Julie and the Phantoms circles around Julie (Madison Reyes) who loses the ability to play music after her mother’s demise. But she regains the interest when she plays an old CD after three ghosts appear from the ’90s who take Julie’s life in a different direction. What happens further forms the crux of the series created by Dan Cross and David Hoge, and directed by Kenny Ortega.
Officially adapted from a 2011 Brazilian show called Julie E Os Fantasmas has choreographer turned director Kenny Ortega helming the series. This teen drama is no different from any other musical you’ll find on Netflix. It’s just that it has a fantasy angle to it which may or may not be a little in relation to Bill & Ted, keeping the music as a common factor.
Even if you go on arguing that the premise doesn’t make sense at all, I believe you need to take a pause and reflect that it’s purely made to entertain the audience. And it being a no brainer was pretty intentional.
The first two episodes are kind of very slow, but when Julie starts singing the series gains momentum and in no time you’re done with the season. The series tries to bridge the gap between the 90’s and the current Gen-Z, and the musical factor was a very nice touch which in fact is the biggest highlight of the series. Music and dance will never go out of fad and Hollywood is going to cash on it endlessly until one or the other stops existing.

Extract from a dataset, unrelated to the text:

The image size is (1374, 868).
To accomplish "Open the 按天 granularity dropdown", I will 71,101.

The series has very good potential as a commercial entertainer but if tweaked a little bit it might become the perfect getaway you’re looking for. I’m sure Netflix has a target audience for this show and in no time we might see it topping the chart. It did get better as it progressed and in the end leaves a good lead for the second season. So, let’s wait and watch what happens to Julie and the Phantoms in the upcoming season.
The performances were not really great but at the same time, they’re not bad either. It’s this genre that doesn’t give much for an actor to explore their full potential. By the looks of it, the central cast is very formidable and is seen bringing out the best from the characters they’re bound to play.

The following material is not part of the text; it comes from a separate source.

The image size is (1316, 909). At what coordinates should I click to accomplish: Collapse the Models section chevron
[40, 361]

Madison Reyes (Julie) does make a good impression as the average American Teenager, a clichéd character which the writers didn’t bother to put in an extra effort to make it look a teeny bit different. And of course, the boys charm their way with the boy band. The performances Charlie Gillespie, Jeremy Shada, and Owen Patrick Joyner were commendable and did a good job. My favorite was Jeremy Shada who brought in a few genuine quirks.
Music & Other Departments
The music was fabulous, you’d definitely enjoy the songs and they were composed well backed with beautiful lyrics. The stage performances surely add zest to the entire series. The cinematography was delectable and backed by crisp editing. The VFX was not bad either.

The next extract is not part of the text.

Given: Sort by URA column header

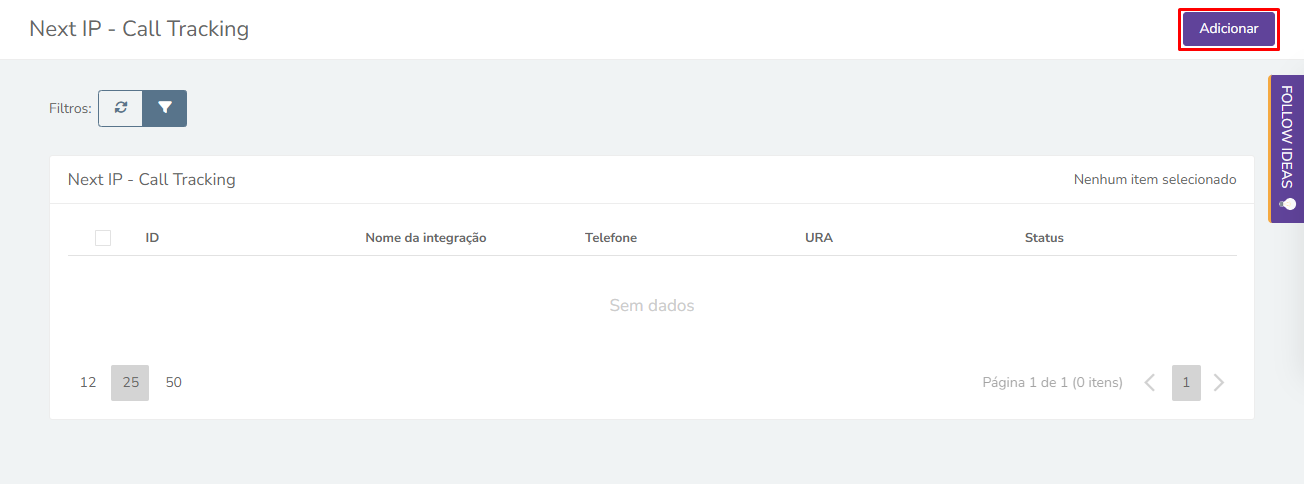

I know you must’ve seen this coming; the music is one of the highlights in the series besides its zesty episodes.
It followed all the tropes of the genre like a textbook and didn’t bother to give this fantasy-teen-musical a fresh spin. And there were instances in the series which really put you off lame one-liners.
Did I enjoy it?
I enjoyed the music thoroughly, but the series I enjoyed it in parts. As I mentioned earlier, this is something that is made with a particular set of audiences in mind and if you’re one of them, you’re in for a treat.
Do I recommend it?
I recommend it. It’s not bad if you’re looking for something to chill and a no brainer, this serves well if you couple it with a tub of popcorn and a huge guzzle of cola.